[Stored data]
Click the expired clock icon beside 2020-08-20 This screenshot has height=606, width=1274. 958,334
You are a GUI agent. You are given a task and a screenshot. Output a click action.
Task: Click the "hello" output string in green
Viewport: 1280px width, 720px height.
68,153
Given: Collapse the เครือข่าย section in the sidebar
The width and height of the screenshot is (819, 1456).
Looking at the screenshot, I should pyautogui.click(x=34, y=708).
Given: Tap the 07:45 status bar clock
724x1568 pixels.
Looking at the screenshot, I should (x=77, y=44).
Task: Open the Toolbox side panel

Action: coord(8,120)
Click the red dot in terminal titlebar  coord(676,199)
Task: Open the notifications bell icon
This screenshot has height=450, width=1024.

§ PROBLEM
Collect every line of the data above that includes the string "width". Case counts.

§ RESPONSE TO THE TASK
Click the expired clock icon beside 2020-08-20 This screenshot has height=606, width=1274. 958,334
Viewport: 1280px width, 720px height.
The width and height of the screenshot is (819, 1456).
This screenshot has height=450, width=1024.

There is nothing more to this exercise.